More than 100 articles were initially identified, 79 were reviewed in depth, and 60 were included in this review. Several studies suggest no disease-modifying effect for inhaled corticosteroids. Small studies suggest a tertiary preventive effect for leukotriene receptor antagonists. Biological therapies have somewhat conflicting evidence with a paucity of pediatric data, although some have tremendous promise. A role of allergen immunotherapy (specifically pollen) in secondary asthma prevention has been suggested, with no firm conclusions possible for tertiary prevention. One large trial suggests a role for environmental modifications in secondary asthma prevention, whereas the preponderance of evidence does not suggest a role in tertiary prevention. The microbiome is an active area of research that has promise for a disease-modifying effect.

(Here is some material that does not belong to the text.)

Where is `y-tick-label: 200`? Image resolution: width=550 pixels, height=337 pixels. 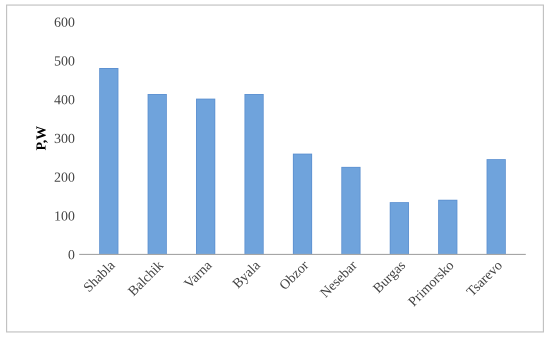
y-tick-label: 200 is located at coordinates (64, 177).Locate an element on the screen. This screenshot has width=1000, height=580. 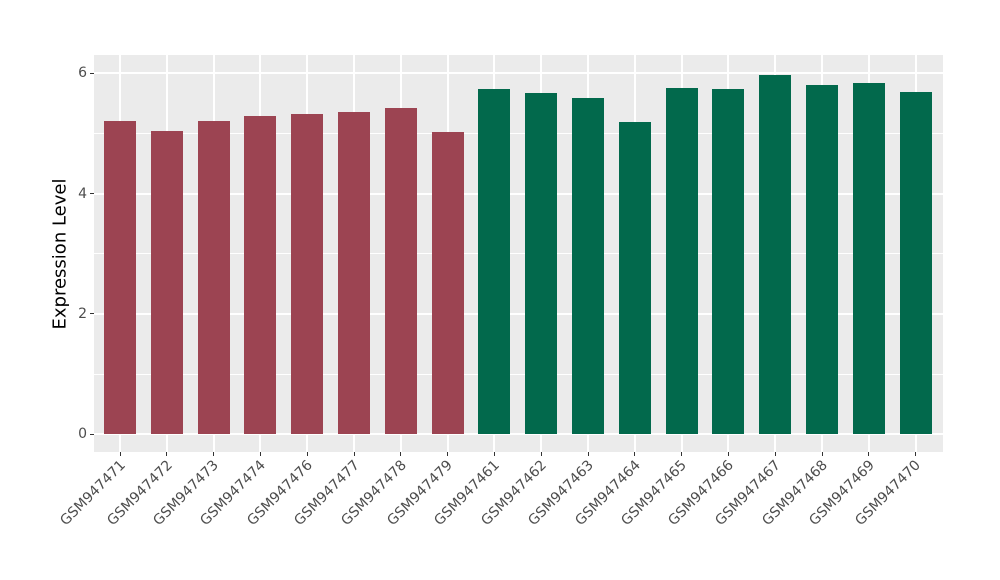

Further work needs to be performed to allow physicians to intervene early and alter the natural course of asthma in children.
提供一篇关于药物治疗(吸入皮质激素、白三烯受体拮抗剂、生物疗法、变应原免疫疗法)和非药物治疗(环境改变、微生物组)在二级和三级哮喘预防中的作用的循证综述。
对有关哮喘二级和三级预防的英文文献进行了 PubMed 检索。对一些选定研究中引用的文章也进行了考虑,以纳入本综述。
纳入了关于哮喘预防和使用药物或非药物治疗的原始研究,并专门探讨了这个问题。在可能的情况下,我们选择了最具说服力的证据水平的文章。
最初确定了 100 多篇文章,对其中 79 篇进行了深入审查,有 60 篇被纳入了本综述。有几项研究表明吸入皮质激素对疾病没有改善作用。一些小型研究表明白三烯受体拮抗剂对三级预防有作用。生物疗法的证据存在一定的矛盾,而且缺乏儿科数据,尽管有些具有巨大的潜力。有研究提示变应原免疫疗法(特别是花粉)对二级哮喘预防有作用,但对三级预防则无定论。一项大型试验提示环境改变对二级哮喘预防有作用,但大多数证据表明其对三级预防无作用。微生物组是一个活跃的研究领域,有改善疾病的潜力。
需要进一步开展工作,使医生能够及早干预,并改变儿童哮喘的自然病程。